E3 ligase MDM2 is another emerging target for developing cancer therapeutics strategies due to its inhibiting effect on p53-mediated apoptosis pathway.^{119, 120} Nutlin-3a, the first small molecule inhibitor targeting MDM2, is capable of simulating the spatial conformation of the key MDM2-binding site of p53 protein, and then replacing p53 to occupy the binding site, thereby hindering the degradation of p53 by ubiquitination modification and improving the intracellular level of p53.^{121, 122} Nutlin-3a shows a potent binding efficacy to MDM2 in many tumour models including chemoresistant neuroblastoma, acute myeloid leukaemia and multiple myeloma.^123-125 Further optimisation of the nutlin-3 crystal structure promotes the discovery of better MDM2-p53 inhibitors, RG7112, which have exhibited greater activities in vitro.¹²⁶ Nevertheless, RG7112 still shows many clinical adverse drug-related events including thromboycytopaenia and neutropaenia, rendering long-term treatment with RG7112 a major challenge.¹²⁷

4.3 DUB Inhibitors

As mentioned, deregulated deubiquitination could lead to dysregulation of various critical events in apoptosis, thereby targeting DUBs may provide new strategies for anti-cancer therapy such as DUB Inhibitors (Table 2).
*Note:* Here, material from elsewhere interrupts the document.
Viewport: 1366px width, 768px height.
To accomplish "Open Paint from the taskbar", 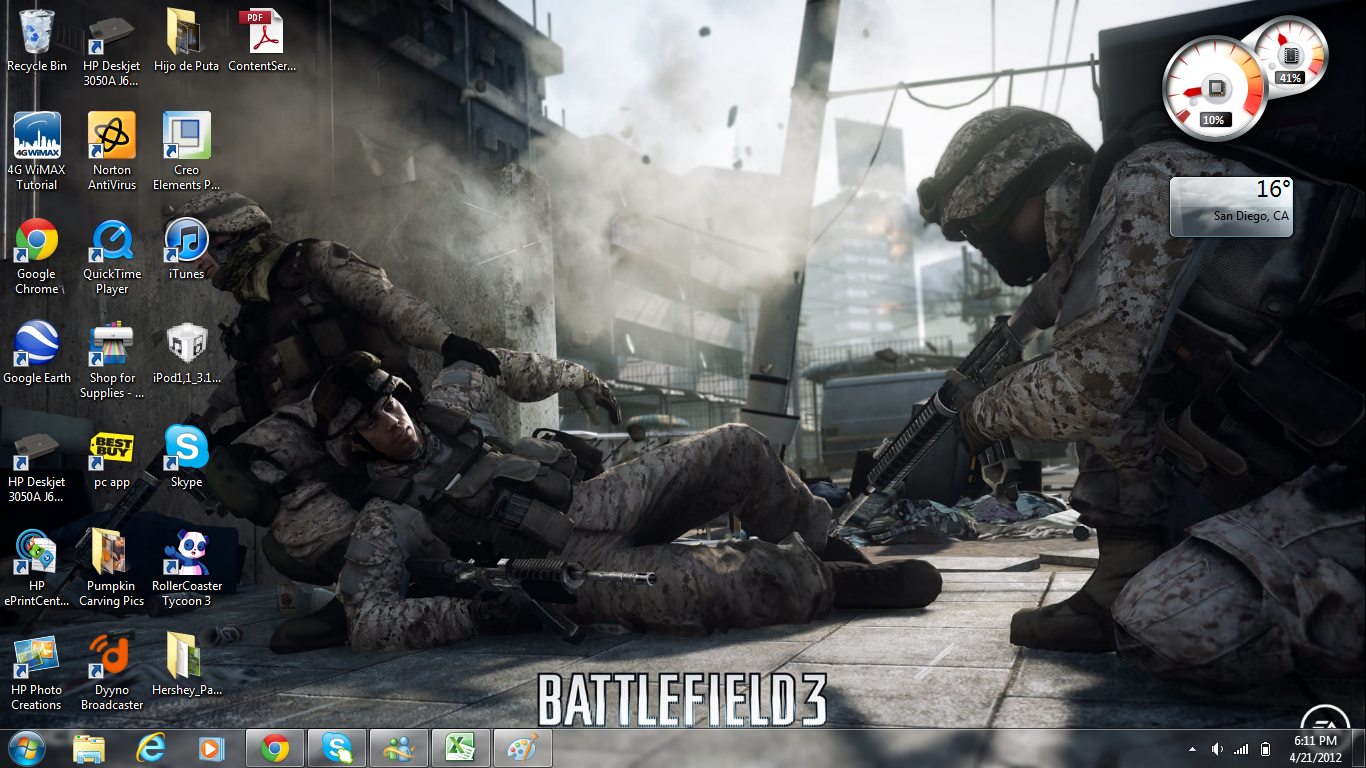I will click(x=522, y=748).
While growing numbers of drugs have been developed to inhibit or antagonise DUBs, none of these has yet entered clinical trials. WP1130 can inhibit the activities of USP9X, USP5, USP14 and UCH37, downregulate the level of anti-apoptotic protein McL-1 and upregulate the level of tumour suppressor p53.¹²⁸ Peterson et al. improved the drug-like properties of WP1130 and demonstrated that the novel compound EOAI3402143 dose-dependently inhibited Usp9x and Usp24 activity, increased tumour cell apoptosis and fully blocked or regressed myeloma tumours in mice.¹²⁹ In addition, B-AP15 and its analogue VLX1570 specifically inhibit USP14 and UCHL5 without proteasomal activity inhibition.¹³⁰ On the basis of DUBs substrate specificity, researchers can design different DUBs specific inhibitors for tumour therapy. It can be utilised in combination with traditional anti-cancer drugs, which is hopeful to promote the advancement of therapy sensitivity, reduce the generation of drug resistance, enhance the anti-tumour efficacy, and has a good clinical application prospect.